Japan always wanted the F-22—badly. But nearly two decades ago, Congress barred the super-fighter from being exported to anyone, including America’s closest allies. This act slashed Japan’s F-22 dreams, although they kept asking.
Times have changed, and with Japan facing down a drastically more aggressive and advanced Chinese military—one that has territorial ambitions in direct conflict with Japan’s own claims. The tension has manifested in the air-to-air realm, with Japan intercepted a whopping 199 Chinese aircraft between April and June of this year, and those intercepts are getting more aggressive.
Combined with threats from North Korea, this new reality has been taken very seriously by Japan, which has put in place aggressive initiatives to upgrade existing fighter aircraft and acquire new ones with greatly enhanced lethality.
The F-22’s technologies are also no longer experimental. In fact, they are decades old. In many ways, the exportable F-35 is more technologically advanced than the F-22. At this point, the export ban on the F-22 is more of a protectionist tool to bolster the F-35’s production numbers than a national security play.
But now a $40 billion tender is being put forward by Japan to indigenously develop or import a new super fighter design. Although Mitsubishi’s X-2 technology demonstrator has just taken flight, it is just that: a technology demonstrator. Despite inaccurate press reports that the X-2 is a prototype, there’s is no guarantee it will make it into production in the coming decade. Think of it more as a Bird Of Prey than a YF-22.
The USAF is finally looking at restarting the Raptor production line, but the chances of that happening are almost nil, because doing so would directly challenge the F-35 program. And although the F-22 is the only existing fighter that can actually fulfil Japan’s $40 billion tender, it will likely be shot down by Lockheed, the USAF and Congress. Meanwhile, Japan is already a F-35 customer, with 42 of the jets on order.
This sounds crazy. There may be an opportunity here for Japan to foot the cost of restarting F-22 production, which is supposedly the major barrier keeping the USAF from buying more Raptors. However, the reality is that a dollar spent on a new F-22 is a dollar taken away from producing more F-35s. So although the increasingly positive platitudes from high-up USAF officials have hinted that they would love to have more F-22s, the abstract effects of doing so are politically unpalatable.
Anything to protect the F-35—and I mean anything.
So what we will probably end up with is a situation where a major US defense aerospace prime contractor, let’s say Lockheed Martin, works with Japan’s Iron Triangle supported defense industrial base to build, well, pretty much an F-22, although not an exact copy. This will come at far higher cost than just restarting the line, but doing so will not endanger the F-35’s budgetary supremacy within the USAF and the Pentagon as a whole.
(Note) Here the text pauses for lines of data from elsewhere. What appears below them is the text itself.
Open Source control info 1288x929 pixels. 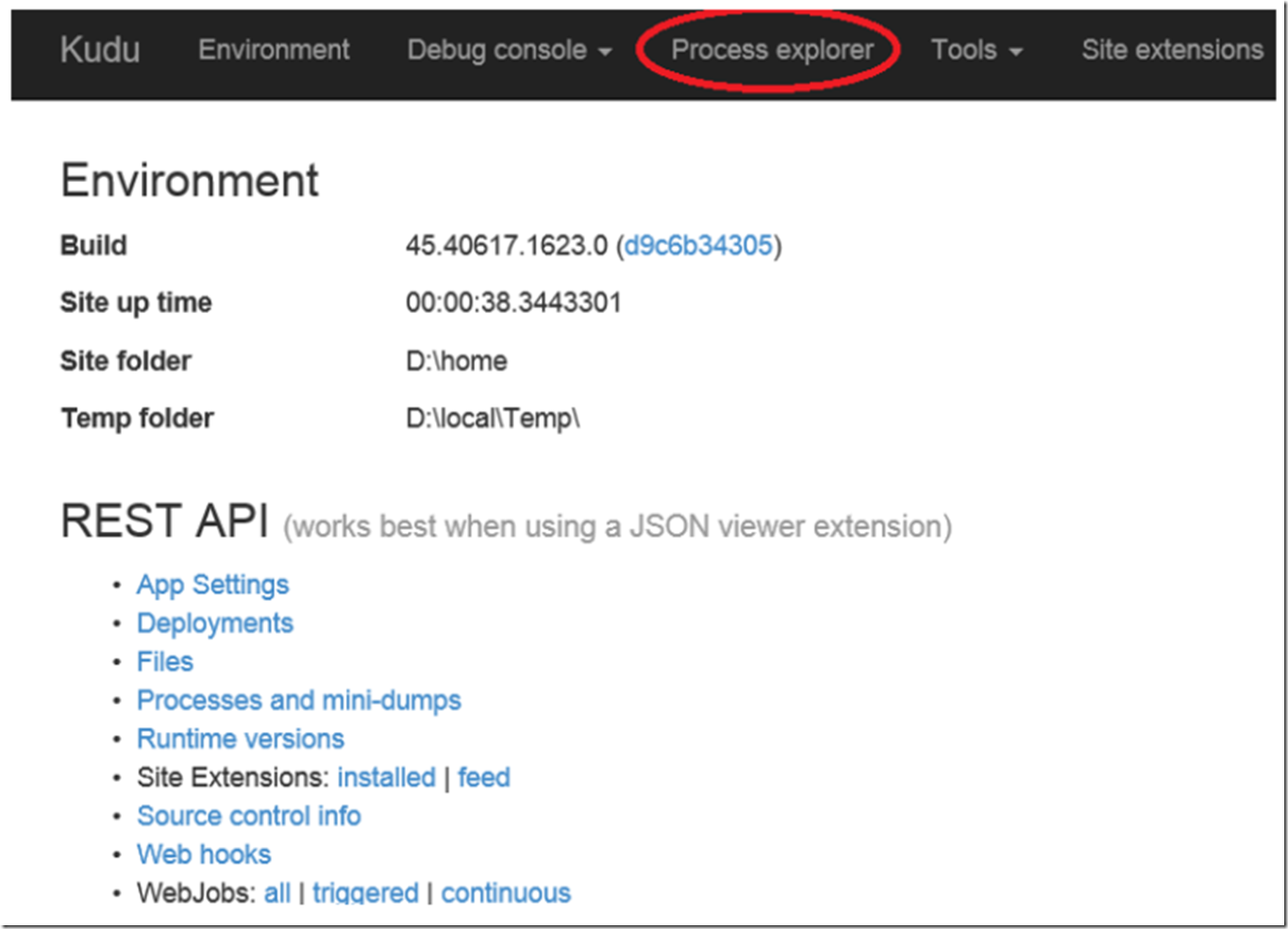[249, 816]
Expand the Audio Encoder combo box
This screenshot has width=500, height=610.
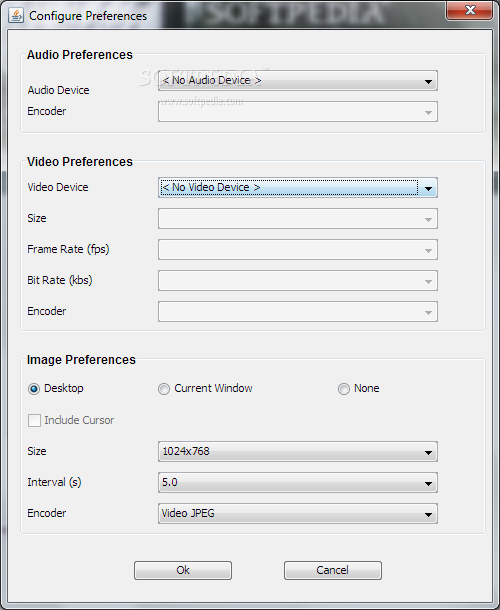click(298, 112)
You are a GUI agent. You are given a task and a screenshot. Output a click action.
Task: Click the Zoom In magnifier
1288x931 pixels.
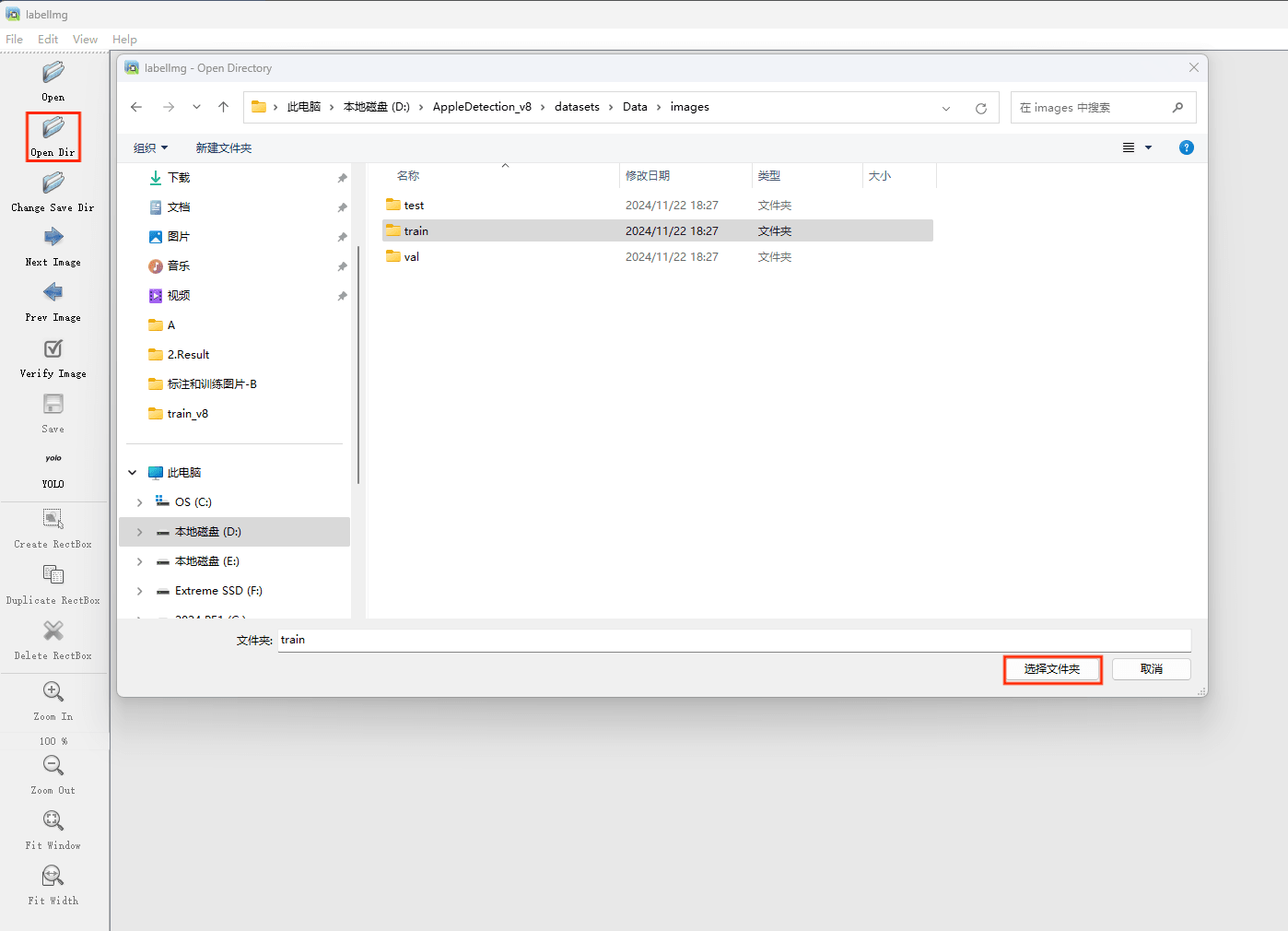pos(53,692)
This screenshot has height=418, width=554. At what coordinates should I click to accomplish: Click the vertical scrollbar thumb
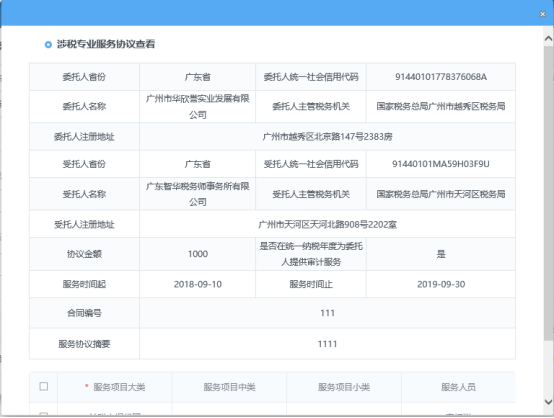pos(548,193)
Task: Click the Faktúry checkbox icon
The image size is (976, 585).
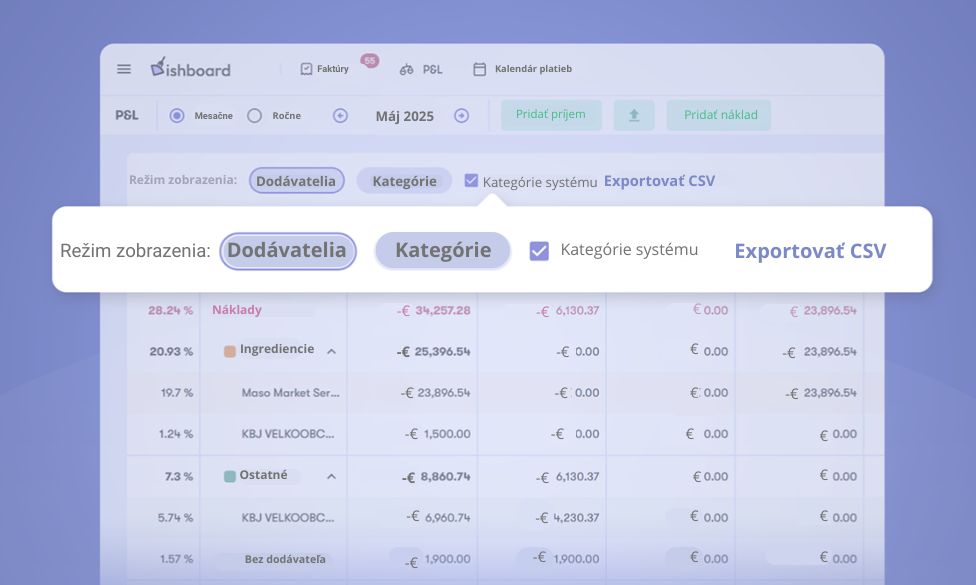Action: pos(307,69)
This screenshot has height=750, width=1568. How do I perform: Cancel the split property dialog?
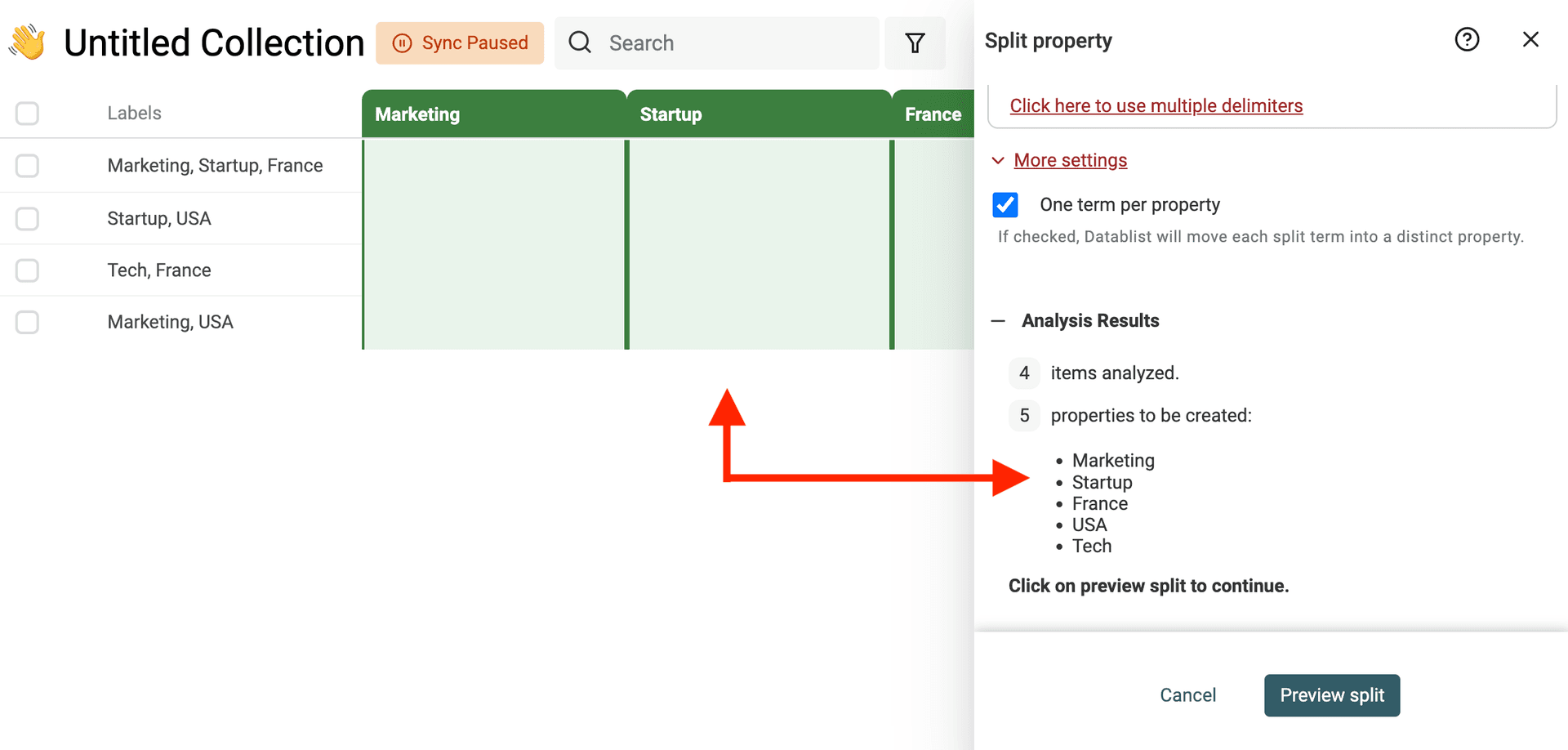pyautogui.click(x=1187, y=695)
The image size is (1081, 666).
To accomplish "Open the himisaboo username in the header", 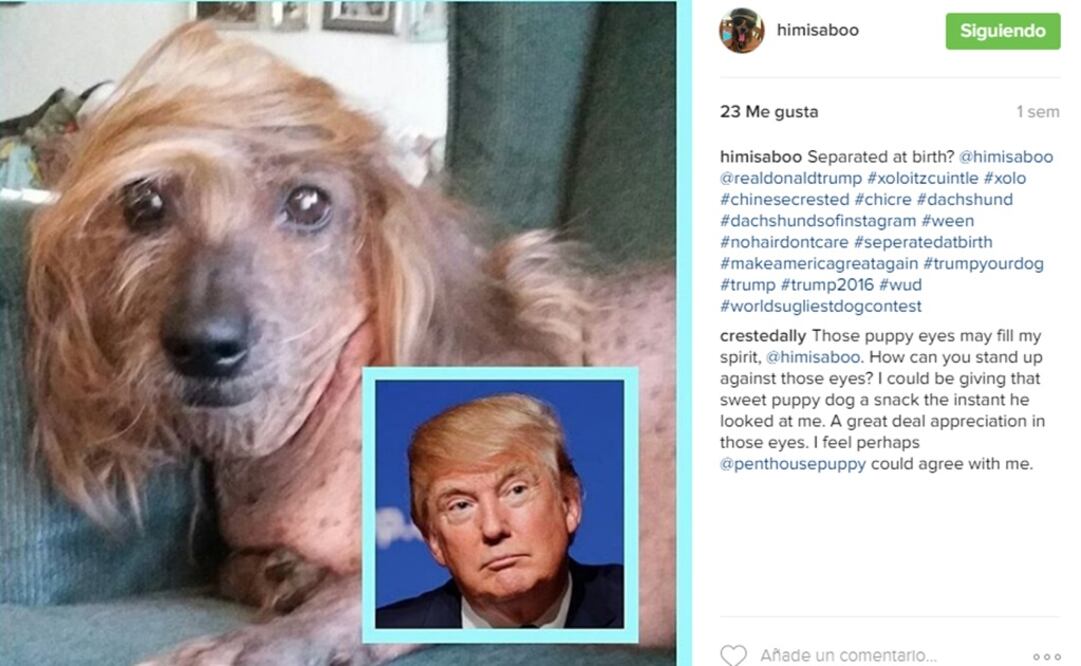I will 818,30.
This has actually been done before to a certain extent, see the Mitsubishi-Lockheed F-2, Japan’s semi-indigenous F-16. These jets, of which Japan bought a similar number of around 100, ended up costing well over $100 million each when they could have just bought advanced block F-16s for a third of that price and left comparatively little capability on the table.
It all sounds pretty stupid doesn’t it? Here there is a real opportunity to get the F-22 back in production and likely in an upgraded fashion with more advanced and serviceable avionics and other components, potentially all on Japan’s dime. The USAF could piggyback the JASDF order and bolster its fleet of just 183 F-22s (of which only about 125 are combat coded at any given time) for largely the unit cost alone. But this super-logical offering will likely never happen, because nothing can endanger the F-35, both from a manufacturer’s point of the view and Washington’s.
Japan is slated to make its “F-3” fighter choice in the summer of 2018 so there is still a couple of years for Washington to come to its senses and make an about-face on its F-22 embargo, although I wouldn’t hold my breath.